The story starts in the University of Chicago in the 1950s, where Friedman advocated a fringe theory of massive privatizations, cuts in government spending and payrolls , and deregulation, including ending tariffs and price controls. The U.S. government recruited South American students to study with Friedman and sent them back to South America.
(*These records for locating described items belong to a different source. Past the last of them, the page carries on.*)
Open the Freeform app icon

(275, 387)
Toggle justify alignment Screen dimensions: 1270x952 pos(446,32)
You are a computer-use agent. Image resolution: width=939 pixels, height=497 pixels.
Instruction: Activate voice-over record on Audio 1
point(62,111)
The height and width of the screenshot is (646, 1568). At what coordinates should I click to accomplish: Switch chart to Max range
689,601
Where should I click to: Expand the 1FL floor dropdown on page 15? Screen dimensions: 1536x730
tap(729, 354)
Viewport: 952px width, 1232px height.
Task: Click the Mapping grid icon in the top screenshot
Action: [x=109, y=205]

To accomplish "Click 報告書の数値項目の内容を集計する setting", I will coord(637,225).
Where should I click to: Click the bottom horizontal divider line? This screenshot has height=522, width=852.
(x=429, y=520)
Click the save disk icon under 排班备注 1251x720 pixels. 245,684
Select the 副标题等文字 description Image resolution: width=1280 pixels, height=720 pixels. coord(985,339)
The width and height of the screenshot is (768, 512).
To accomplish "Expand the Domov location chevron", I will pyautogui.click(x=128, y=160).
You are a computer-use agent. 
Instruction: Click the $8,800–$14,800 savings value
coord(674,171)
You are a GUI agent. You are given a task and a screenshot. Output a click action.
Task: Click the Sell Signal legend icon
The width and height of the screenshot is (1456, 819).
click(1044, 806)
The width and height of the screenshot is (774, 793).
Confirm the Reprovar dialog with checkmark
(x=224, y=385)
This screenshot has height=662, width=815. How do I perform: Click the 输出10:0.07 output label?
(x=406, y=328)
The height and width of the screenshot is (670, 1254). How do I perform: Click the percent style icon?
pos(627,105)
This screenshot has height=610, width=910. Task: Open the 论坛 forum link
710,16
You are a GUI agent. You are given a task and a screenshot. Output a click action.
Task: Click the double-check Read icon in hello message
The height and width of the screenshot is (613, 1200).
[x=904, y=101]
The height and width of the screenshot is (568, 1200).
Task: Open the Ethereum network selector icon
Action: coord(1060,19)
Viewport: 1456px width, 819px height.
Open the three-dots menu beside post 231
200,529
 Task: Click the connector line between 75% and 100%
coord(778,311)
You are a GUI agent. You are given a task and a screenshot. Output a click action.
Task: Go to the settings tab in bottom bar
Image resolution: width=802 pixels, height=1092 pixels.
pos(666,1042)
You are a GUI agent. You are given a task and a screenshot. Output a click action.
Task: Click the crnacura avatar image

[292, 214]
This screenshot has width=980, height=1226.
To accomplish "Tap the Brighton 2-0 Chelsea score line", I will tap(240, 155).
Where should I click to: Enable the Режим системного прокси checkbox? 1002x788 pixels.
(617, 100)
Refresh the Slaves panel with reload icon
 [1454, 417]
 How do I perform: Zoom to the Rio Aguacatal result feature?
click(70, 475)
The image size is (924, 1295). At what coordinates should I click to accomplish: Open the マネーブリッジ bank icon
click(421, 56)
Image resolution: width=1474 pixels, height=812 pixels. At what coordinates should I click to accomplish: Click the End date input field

According to Klein, the “Chicago Boys” in Chile worked hand-in-hand with the Pinochet government in his bloody 1973 coup. In the aftermath, Chicago economist applied economic shock therapy to Chile, m,moving unemployment from three percent to 30 percent and destroying local industries. The local populace may have been miserable, but local elites and multinationals made buckets of money.
Over the next 30 years, Friedman’s ideas were used in dozens of countries, causing massive unemployment and reducing millions to complete poverty. The same figures come up constantly--Donald Rumsfeld and Dick Cheney, with there massive conflicts of interest, were all Friedman followers. Iraq was supposed to be the shining free trade zone after the invasion. Price controls were lifted, factories and the army were shut down and unemployed men flooded into the Iraqi insurgency, helping the country to descend into hell.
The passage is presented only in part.